Department of Economics, Faculty of Economics, Administrative and Social Sciences, Hasan Kalyoncu University, Gaziantep, 27410 Turkey.
J Inequal Appl. 2017;2017(1):122. doi: 10.1186/s13660-017-1396-x. Epub 2017 May 23.

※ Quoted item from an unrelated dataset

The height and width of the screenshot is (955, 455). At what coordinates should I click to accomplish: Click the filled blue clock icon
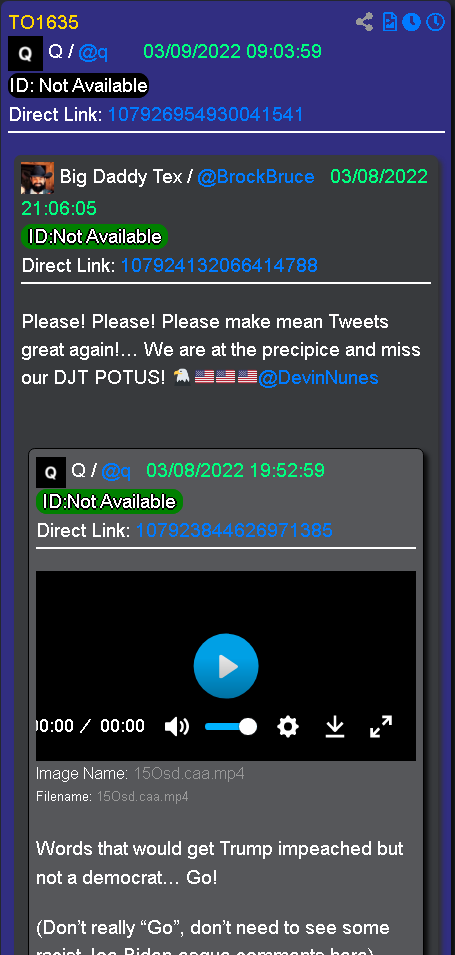tap(411, 23)
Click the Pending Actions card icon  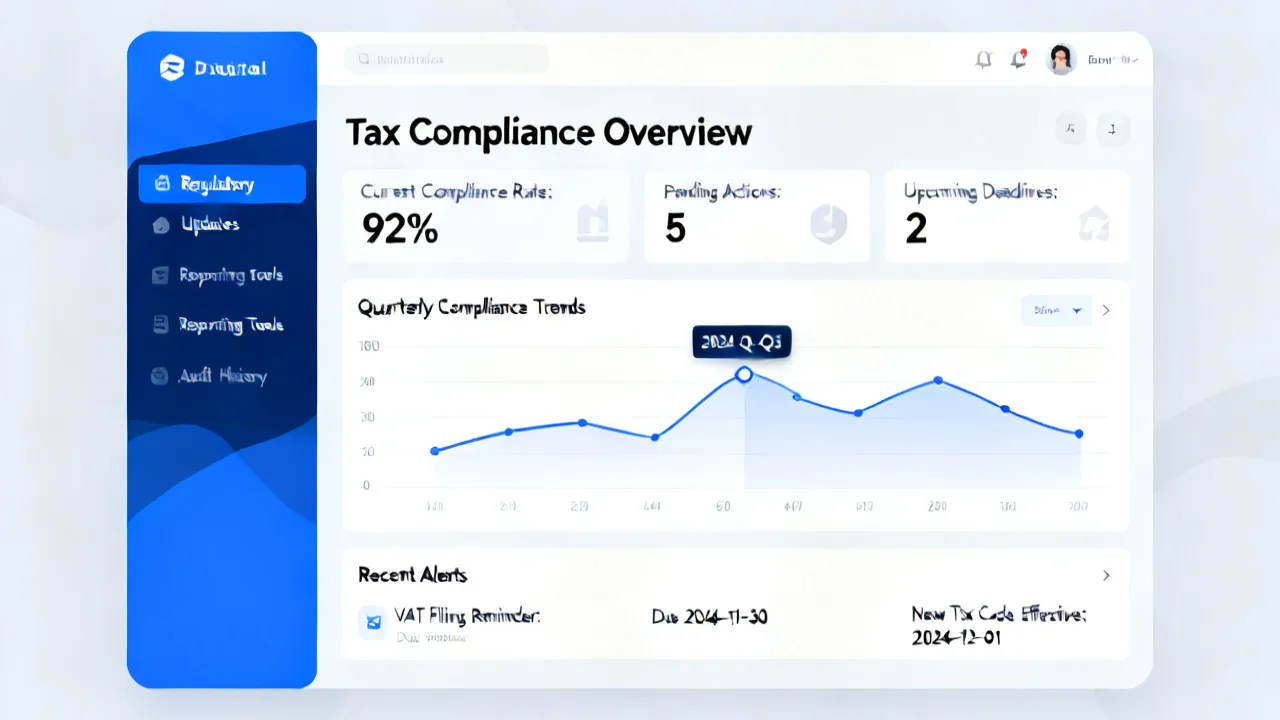[x=828, y=225]

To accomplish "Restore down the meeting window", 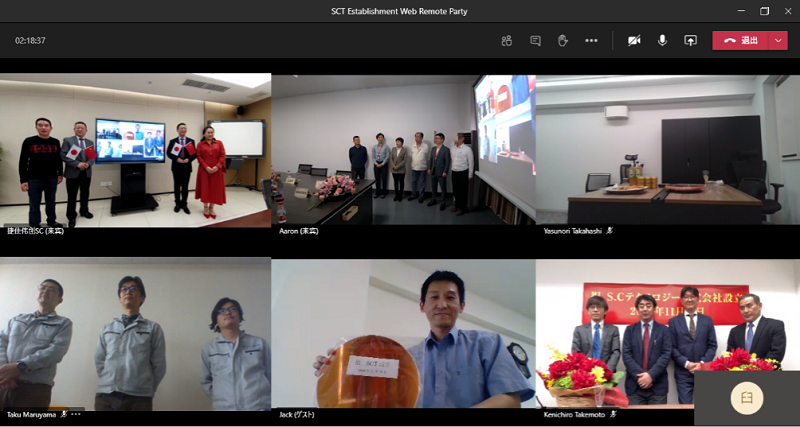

The present paper introduces the Szász-Durrmeyer type operators based on Boas-Buck type polynomials which include Brenke type polynomials, Sheffer polynomials and Appell polynomials considered by Sucu et al. (Abstr. Appl. Anal. 2012:680340, 2012). We establish the moments of the operator and a Voronvskaja type asymptotic theorem and then proceed to studying the convergence of the operators with the help of Lipschitz type space and weighted modulus of continuity. Next, we obtain a direct approximation theorem with the aid of unified Ditzian-Totik modulus of smoothness. Furthermore, we study the approximation of functions whose derivatives are locally of bounded variation.
本文介绍了基于博阿斯 - 巴克型多项式的萨兹 - 杜尔梅耶型算子,其中包括苏库等人(《抽象与应用分析》2012:680340,2012)所考虑的布伦克型多项式、谢弗多项式和Appell多项式。我们建立了该算子的矩和一个沃罗诺夫斯卡娅型渐近定理,然后借助利普希茨型空间和加权连续模来研究该算子的收敛性。接下来,我们借助统一的迪茨安 - 托蒂克光滑模得到一个直接逼近定理。此外,我们研究了其导数局部有界变差的函数的逼近问题。